▸ **EXERCISE INSTRUCTIONS**: Copy out the entire listing word for word.

▸ **DATA IN THIS EXERCISE**:

▼

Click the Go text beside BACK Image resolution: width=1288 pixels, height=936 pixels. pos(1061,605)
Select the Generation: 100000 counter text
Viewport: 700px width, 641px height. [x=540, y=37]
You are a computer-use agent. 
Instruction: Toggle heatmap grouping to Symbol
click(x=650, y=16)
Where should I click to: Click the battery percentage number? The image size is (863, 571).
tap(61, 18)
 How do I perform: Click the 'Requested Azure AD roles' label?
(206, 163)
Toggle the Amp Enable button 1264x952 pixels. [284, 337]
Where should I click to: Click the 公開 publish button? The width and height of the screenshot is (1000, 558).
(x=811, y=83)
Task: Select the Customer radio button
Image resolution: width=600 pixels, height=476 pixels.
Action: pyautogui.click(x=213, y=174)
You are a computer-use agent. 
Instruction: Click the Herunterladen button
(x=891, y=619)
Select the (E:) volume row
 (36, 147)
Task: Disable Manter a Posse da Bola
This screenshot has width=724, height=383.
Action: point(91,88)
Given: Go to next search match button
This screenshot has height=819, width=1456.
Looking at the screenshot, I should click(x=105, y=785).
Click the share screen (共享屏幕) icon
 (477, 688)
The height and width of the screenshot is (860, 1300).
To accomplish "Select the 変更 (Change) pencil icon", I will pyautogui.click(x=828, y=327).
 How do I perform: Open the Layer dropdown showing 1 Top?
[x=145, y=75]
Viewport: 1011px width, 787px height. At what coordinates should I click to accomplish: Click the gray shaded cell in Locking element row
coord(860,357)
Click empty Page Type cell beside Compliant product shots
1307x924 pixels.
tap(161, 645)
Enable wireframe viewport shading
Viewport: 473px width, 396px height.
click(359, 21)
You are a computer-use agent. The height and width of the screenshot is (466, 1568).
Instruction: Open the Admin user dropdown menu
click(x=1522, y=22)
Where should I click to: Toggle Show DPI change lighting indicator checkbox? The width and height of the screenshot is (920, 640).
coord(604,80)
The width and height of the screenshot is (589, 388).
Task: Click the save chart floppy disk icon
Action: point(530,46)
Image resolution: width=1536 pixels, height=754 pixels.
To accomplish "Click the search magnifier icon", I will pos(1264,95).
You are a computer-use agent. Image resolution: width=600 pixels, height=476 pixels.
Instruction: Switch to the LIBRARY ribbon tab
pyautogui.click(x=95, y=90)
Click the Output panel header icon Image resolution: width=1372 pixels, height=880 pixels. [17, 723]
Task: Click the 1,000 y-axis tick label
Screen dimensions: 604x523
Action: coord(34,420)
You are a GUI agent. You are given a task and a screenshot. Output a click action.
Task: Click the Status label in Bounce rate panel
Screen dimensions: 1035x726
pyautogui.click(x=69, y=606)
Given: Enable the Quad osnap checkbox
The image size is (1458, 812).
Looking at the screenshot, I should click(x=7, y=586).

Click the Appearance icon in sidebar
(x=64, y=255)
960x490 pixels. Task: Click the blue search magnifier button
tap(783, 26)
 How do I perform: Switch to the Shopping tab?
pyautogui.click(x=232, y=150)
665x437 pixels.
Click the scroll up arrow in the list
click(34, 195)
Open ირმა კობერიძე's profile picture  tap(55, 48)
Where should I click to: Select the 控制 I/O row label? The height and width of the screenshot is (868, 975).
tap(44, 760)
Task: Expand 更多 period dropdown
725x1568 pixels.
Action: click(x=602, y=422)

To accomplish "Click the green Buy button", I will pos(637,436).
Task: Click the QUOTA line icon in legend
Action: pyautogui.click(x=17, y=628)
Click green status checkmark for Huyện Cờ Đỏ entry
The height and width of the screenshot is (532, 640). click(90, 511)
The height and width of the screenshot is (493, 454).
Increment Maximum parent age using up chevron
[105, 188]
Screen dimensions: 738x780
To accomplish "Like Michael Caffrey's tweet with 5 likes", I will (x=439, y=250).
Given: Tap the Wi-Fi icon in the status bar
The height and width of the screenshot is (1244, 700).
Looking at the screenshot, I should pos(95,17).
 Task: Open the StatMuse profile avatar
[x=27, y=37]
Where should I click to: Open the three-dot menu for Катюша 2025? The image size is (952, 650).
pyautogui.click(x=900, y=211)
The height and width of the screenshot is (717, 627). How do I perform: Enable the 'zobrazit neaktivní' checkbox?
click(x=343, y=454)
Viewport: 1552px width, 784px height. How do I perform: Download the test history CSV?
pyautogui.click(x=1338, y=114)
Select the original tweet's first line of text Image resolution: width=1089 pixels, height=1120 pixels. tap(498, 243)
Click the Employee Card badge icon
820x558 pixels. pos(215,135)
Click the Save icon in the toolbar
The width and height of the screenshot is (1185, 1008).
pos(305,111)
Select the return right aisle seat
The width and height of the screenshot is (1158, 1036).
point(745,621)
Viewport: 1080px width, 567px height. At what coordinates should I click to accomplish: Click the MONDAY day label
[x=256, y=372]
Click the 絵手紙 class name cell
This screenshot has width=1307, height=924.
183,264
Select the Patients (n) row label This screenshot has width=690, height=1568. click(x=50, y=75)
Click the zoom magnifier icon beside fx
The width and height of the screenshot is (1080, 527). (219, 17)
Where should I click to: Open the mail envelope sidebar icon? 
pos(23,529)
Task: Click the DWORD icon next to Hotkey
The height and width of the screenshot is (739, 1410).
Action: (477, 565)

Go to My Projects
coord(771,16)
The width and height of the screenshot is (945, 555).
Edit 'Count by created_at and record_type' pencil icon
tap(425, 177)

▲

▸ **WRITTEN REPLY**:
Click the Go text beside BACK Image resolution: width=1288 pixels, height=936 pixels. pos(1061,605)
Select the Generation: 100000 counter text
Viewport: 700px width, 641px height. [x=540, y=37]
You are a computer-use agent. 
Instruction: Toggle heatmap grouping to Symbol
click(x=650, y=16)
Where should I click to: Click the battery percentage number? The image size is (863, 571).
tap(61, 18)
 How do I perform: Click the 'Requested Azure AD roles' label?
(206, 163)
Toggle the Amp Enable button 1264x952 pixels. [284, 337]
Where should I click to: Click the 公開 publish button? The width and height of the screenshot is (1000, 558).
(x=811, y=83)
Task: Select the Customer radio button
Image resolution: width=600 pixels, height=476 pixels.
Action: pyautogui.click(x=213, y=174)
You are a computer-use agent. 
Instruction: Click the Herunterladen button
(x=891, y=619)
Select the (E:) volume row
 (36, 147)
Task: Disable Manter a Posse da Bola
This screenshot has width=724, height=383.
Action: point(91,88)
Given: Go to next search match button
This screenshot has height=819, width=1456.
Looking at the screenshot, I should click(x=105, y=785).
Click the share screen (共享屏幕) icon
 (477, 688)
The height and width of the screenshot is (860, 1300).
To accomplish "Select the 変更 (Change) pencil icon", I will pyautogui.click(x=828, y=327).
 How do I perform: Open the Layer dropdown showing 1 Top?
[x=145, y=75]
Viewport: 1011px width, 787px height. At what coordinates should I click to accomplish: Click the gray shaded cell in Locking element row
coord(860,357)
Click empty Page Type cell beside Compliant product shots
1307x924 pixels.
tap(161, 645)
Enable wireframe viewport shading
Viewport: 473px width, 396px height.
click(359, 21)
You are a computer-use agent. The height and width of the screenshot is (466, 1568).
Instruction: Open the Admin user dropdown menu
click(x=1522, y=22)
Where should I click to: Toggle Show DPI change lighting indicator checkbox? The width and height of the screenshot is (920, 640).
coord(604,80)
The width and height of the screenshot is (589, 388).
Task: Click the save chart floppy disk icon
Action: point(530,46)
Image resolution: width=1536 pixels, height=754 pixels.
To accomplish "Click the search magnifier icon", I will pos(1264,95).
You are a computer-use agent. Image resolution: width=600 pixels, height=476 pixels.
Instruction: Switch to the LIBRARY ribbon tab
pyautogui.click(x=95, y=90)
Click the Output panel header icon Image resolution: width=1372 pixels, height=880 pixels. [17, 723]
Task: Click the 1,000 y-axis tick label
Screen dimensions: 604x523
Action: coord(34,420)
You are a GUI agent. You are given a task and a screenshot. Output a click action.
Task: Click the Status label in Bounce rate panel
Screen dimensions: 1035x726
pyautogui.click(x=69, y=606)
Given: Enable the Quad osnap checkbox
The image size is (1458, 812).
Looking at the screenshot, I should click(x=7, y=586).

Click the Appearance icon in sidebar
(x=64, y=255)
960x490 pixels. Task: Click the blue search magnifier button
tap(783, 26)
 How do I perform: Switch to the Shopping tab?
pyautogui.click(x=232, y=150)
665x437 pixels.
Click the scroll up arrow in the list
click(34, 195)
Open ირმა კობერიძე's profile picture  tap(55, 48)
Where should I click to: Select the 控制 I/O row label? The height and width of the screenshot is (868, 975).
tap(44, 760)
Task: Expand 更多 period dropdown
725x1568 pixels.
Action: click(x=602, y=422)

To accomplish "Click the green Buy button", I will pos(637,436).
Task: Click the QUOTA line icon in legend
Action: pyautogui.click(x=17, y=628)
Click green status checkmark for Huyện Cờ Đỏ entry
The height and width of the screenshot is (532, 640). click(90, 511)
The height and width of the screenshot is (493, 454).
Increment Maximum parent age using up chevron
[105, 188]
Screen dimensions: 738x780
To accomplish "Like Michael Caffrey's tweet with 5 likes", I will (x=439, y=250).
Given: Tap the Wi-Fi icon in the status bar
The height and width of the screenshot is (1244, 700).
Looking at the screenshot, I should pos(95,17).
 Task: Open the StatMuse profile avatar
[x=27, y=37]
Where should I click to: Open the three-dot menu for Катюша 2025? The image size is (952, 650).
pyautogui.click(x=900, y=211)
The height and width of the screenshot is (717, 627). How do I perform: Enable the 'zobrazit neaktivní' checkbox?
click(x=343, y=454)
Viewport: 1552px width, 784px height. How do I perform: Download the test history CSV?
pyautogui.click(x=1338, y=114)
Select the original tweet's first line of text Image resolution: width=1089 pixels, height=1120 pixels. tap(498, 243)
Click the Employee Card badge icon
820x558 pixels. pos(215,135)
Click the Save icon in the toolbar
The width and height of the screenshot is (1185, 1008).
pos(305,111)
Select the return right aisle seat
The width and height of the screenshot is (1158, 1036).
point(745,621)
Viewport: 1080px width, 567px height. At what coordinates should I click to accomplish: Click the MONDAY day label
[x=256, y=372]
Click the 絵手紙 class name cell
This screenshot has width=1307, height=924.
183,264
Select the Patients (n) row label This screenshot has width=690, height=1568. click(x=50, y=75)
Click the zoom magnifier icon beside fx
The width and height of the screenshot is (1080, 527). (219, 17)
Where should I click to: Open the mail envelope sidebar icon? 
pos(23,529)
Task: Click the DWORD icon next to Hotkey
The height and width of the screenshot is (739, 1410).
Action: (477, 565)

Go to My Projects
coord(771,16)
The width and height of the screenshot is (945, 555).
Edit 'Count by created_at and record_type' pencil icon
tap(425, 177)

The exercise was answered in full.